Opinion disguised as fact. The Lamberth decision isn't final, though I expect it to be, but the damages would only get paid if neither side appeals or if there is an appeal and it upholds the damages (or changes them to some other number). I think it is very possible that the plaintiffs drop the lawsuit with no payment ever made to shareholders if the conservatorships resolve in a favorable enough manner.

For FHFA to use your argument that the LP ratchet is double jeopardy because "all current and future economic value" had already been extracted from the commons, would mean that the government would be admitting to a taking.

No. It would be them admitting that the NWS was a breach of the implied covenant of good faith and fair dealing. Not a taking, because it wasn't a takings case and courts said the NWS itself was not a taking anyway.

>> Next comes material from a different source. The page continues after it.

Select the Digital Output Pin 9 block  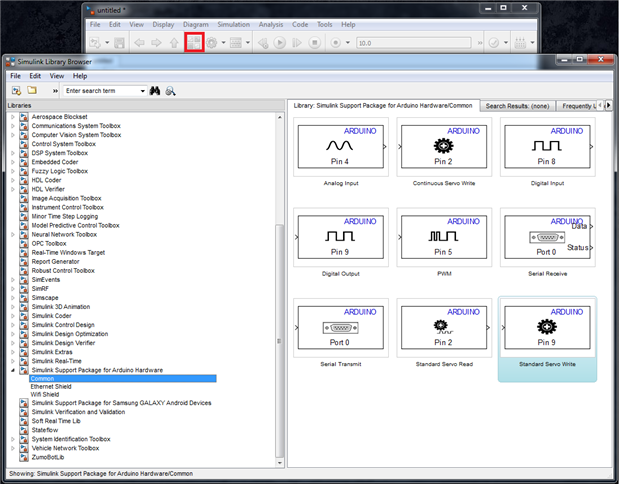point(342,237)

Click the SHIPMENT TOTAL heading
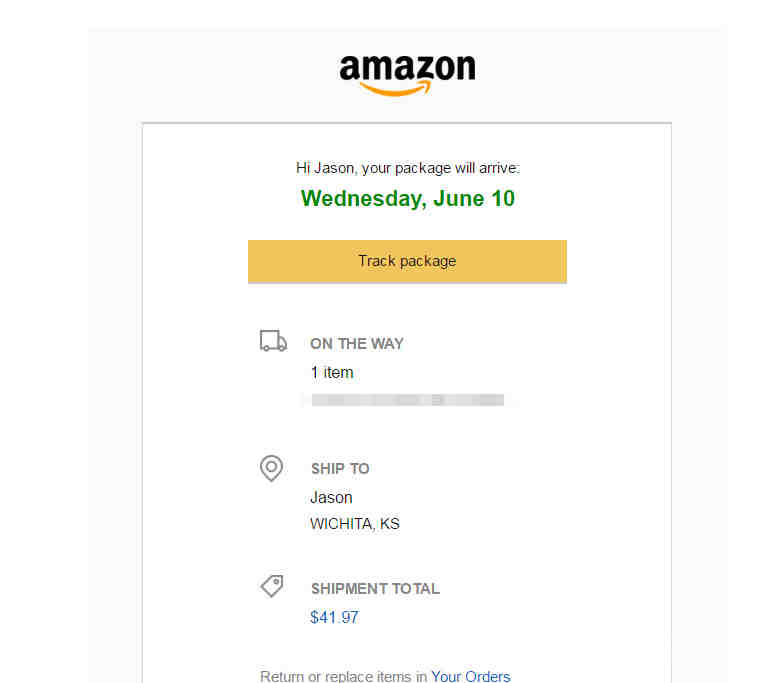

Any breach of implied covenant that occurs outside of that finite period is a different breach. Just because an organization breaches a contract once, does NOT mean it can continue to do so, either in the same way, similar way, or new and unusual way. A breach is a breach. Period.

Then file your own lawsuit and find out. Put up or shut up. What you or I think is or is not a breach of the implied covenant doesn't matter, it's how a court rules. Do you really think the NWS would have been found to be a breach of the implied covenant if that lawsuit had never been filed?

This doesn't affect the validity of any of the points being made.

Another opinion disguised as fact. I think legal arguments from someone without skin in the game (i.e. not having filed a lawsuit) have an inherent lack of validity. It's like arguing how many angels fit on the head of a pin.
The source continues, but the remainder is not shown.